First impressions are important, and co-directors Ivette Dumeng and Lori Kee know how to set the right tone. The atmosphere alone prepares us for the post-apocalypse. The set by Raye Levine makes full use of the unique space, even incorporating the building’s massive columns into the design. There are walls of salvaged crates, military-style bunk beds, inaccurate maps of the cosmos, analog devices bristling with wires and diodes—all of it glowing menacingly beneath a subterranean sky by lighting designer Gilbert Lucky Pearto. The thoughtful play of light and form creates an appropriate sense of clutter without overwhelming the eye or hemming in the actors.
And the actors are a lively, gifted lot. Sara Rahman is utterly convincing as Squeak, a blind girl who traverses the desert in a quest to join the Listeners, a band of youths tasked with scanning the sky for radio transmissions from beyond. Their ranks include Matthew Carrasco’s sceptical yet idealistic Fayette, who reluctantly shows Squeak the ropes, and Rouke and Lanolin, played by Taylor Petracek and Alex Chernin with the kind of love-hate chemistry that makes for a good buddy cop movie. But the highlight is their fearless leader Marcus, played by an English actor who, as the Yanks say, knocks it out of the park.
Now I’m hardly impartial where things British are concerned, but fervent political rhetoric and an English accent simply go well together. Perhaps I’ve spent one too many Sundays at Speaker’s Corner. Or perhaps Tim Palmer is just that good. All I can say for certain is that his rhetoric raises goosebumps. And when word arrives of his impending trial before the council, his transformation from smirking, self-assured revolutionary to scared little boy is entirely believable.
But the cast list would be incomplete without mentioning Sound, a crucial sixth character in a play about listening. Sound designer Bryan James Hamilton has an ear for subtle, layered effects. He draws on his background as an actor as well as advice from veteran sound designer Andy Evan Cohen to create an aural presence that settles around the characters like Stephen King’s “The Mist”, ultimately tearing them apart.
Nor is the violence in “The Listening Room” purely auditory. Extended, expertly choreographed fight sequences by former Airborne Ranger Randall Rodriguez spill across the stage and overflow into the wings. Personally I’m no fan of stage combat, not for reasons of pacifism (Speaker’s Corner again), but because it releases tension rather than letting it build. And because it never feels quite real. Even when it’s disturbingly realistic, as in this case, I find myself worrying more about the actors than about the characters, which takes me out of the story.

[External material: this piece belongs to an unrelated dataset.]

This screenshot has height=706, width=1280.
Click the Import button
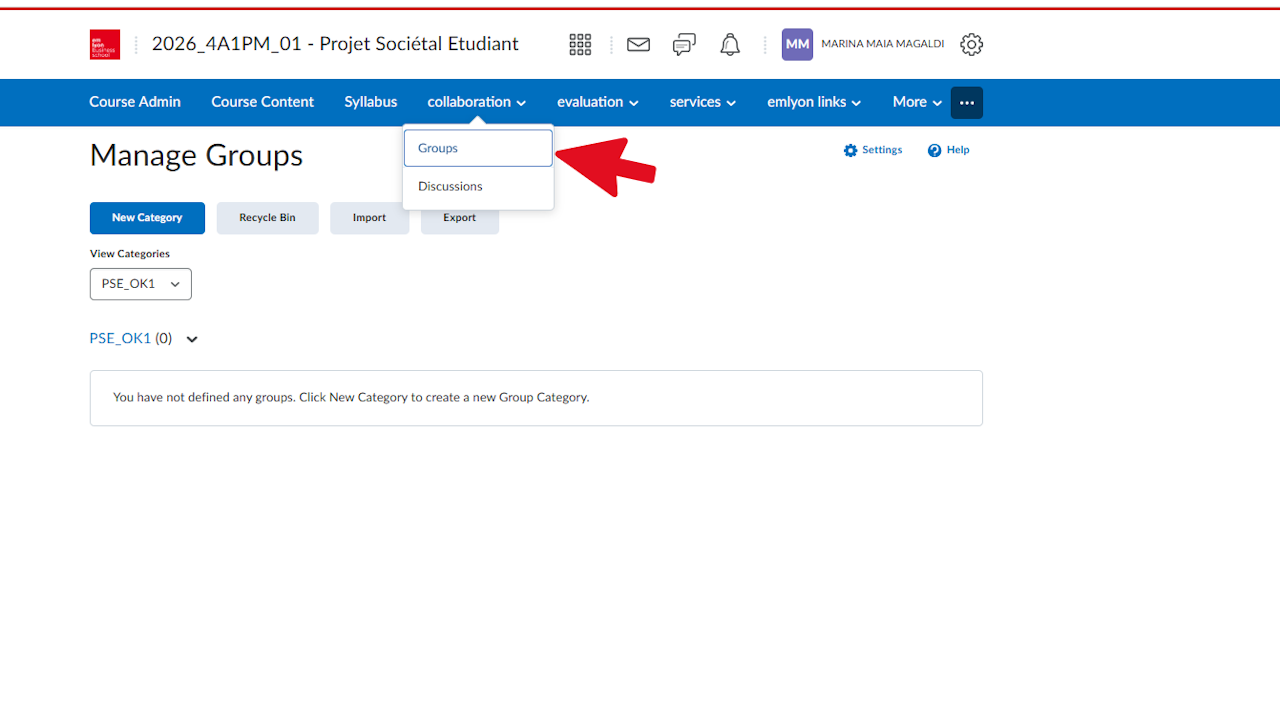(x=369, y=218)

So much for fisticuffs. For the rest, directors Kee and Dumeng do a fine job of combining disparate elements into something coherent, entertaining and sometimes moving. They put a wealth of ideas to work for the text. And it was really only the text that left me with mild reservations.
It may have been a matter of subverted expectations. The synopsis promises a story about a group that listens to old Earth transmissions rebounding off stars—a picturesque premise suggesting all kinds of possibilities. Yet there is not a single historic broadcast, old advert or radio show to prompt speculation among the Listeners as to who we were and why our civilisation collapsed. Instead they spend much of their time debating the actions of a council we never meet nor have any reason to care about, save as it relates allegorically to our current government.

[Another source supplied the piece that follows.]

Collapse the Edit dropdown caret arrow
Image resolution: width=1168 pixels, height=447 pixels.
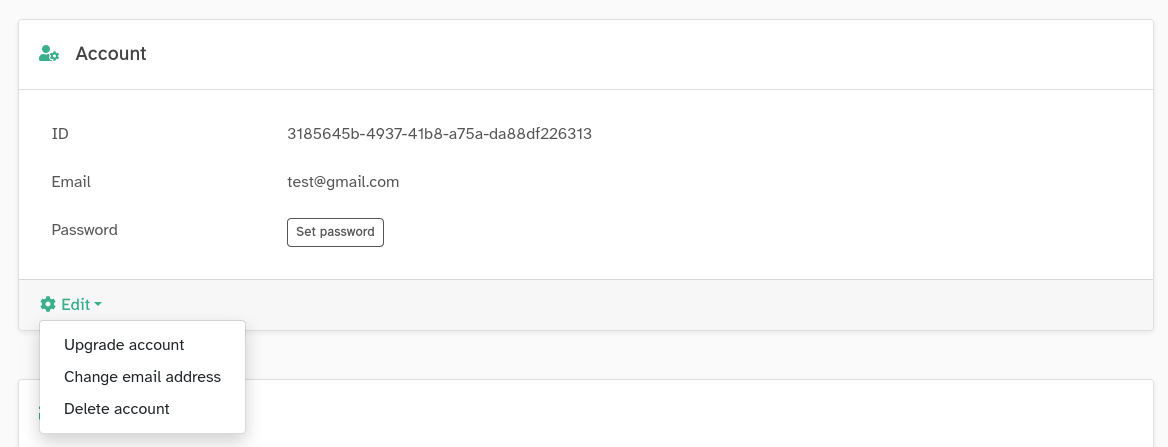coord(99,305)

Which brings me to my second reservation. The joy of allegory is the joy of discovery. Having everything explained to us deprives us of that joy and makes us feel talked down to from a soapbox (Speaker’s Corner a third and final time). It also weakens the characters by reducing them to mouthpieces for the author’s ideas. And worst all—unless estrangement is the goal—it takes us out of the story.

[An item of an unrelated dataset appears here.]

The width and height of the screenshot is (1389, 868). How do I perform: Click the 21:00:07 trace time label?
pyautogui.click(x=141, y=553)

Which isn’t to say “The Listening Room” is guilty on both counts. The infractions were minor and largely a matter of personal preference. The script as a whole is very well written. The characters are clearly drawn and distinctive, the dialogue pops and crackles and there are some fine poetic passages and rousing speeches. I strongly suggest visiting the old vault of The New Ohio this December to form your own opinion. You won’t regret you came.
And while you’re waiting in the lobby, why not try your ear at cracking the vault? By my reckoning, the odds are 1×10^8 or one in a hundred million. Don’t you wonder what’s inside?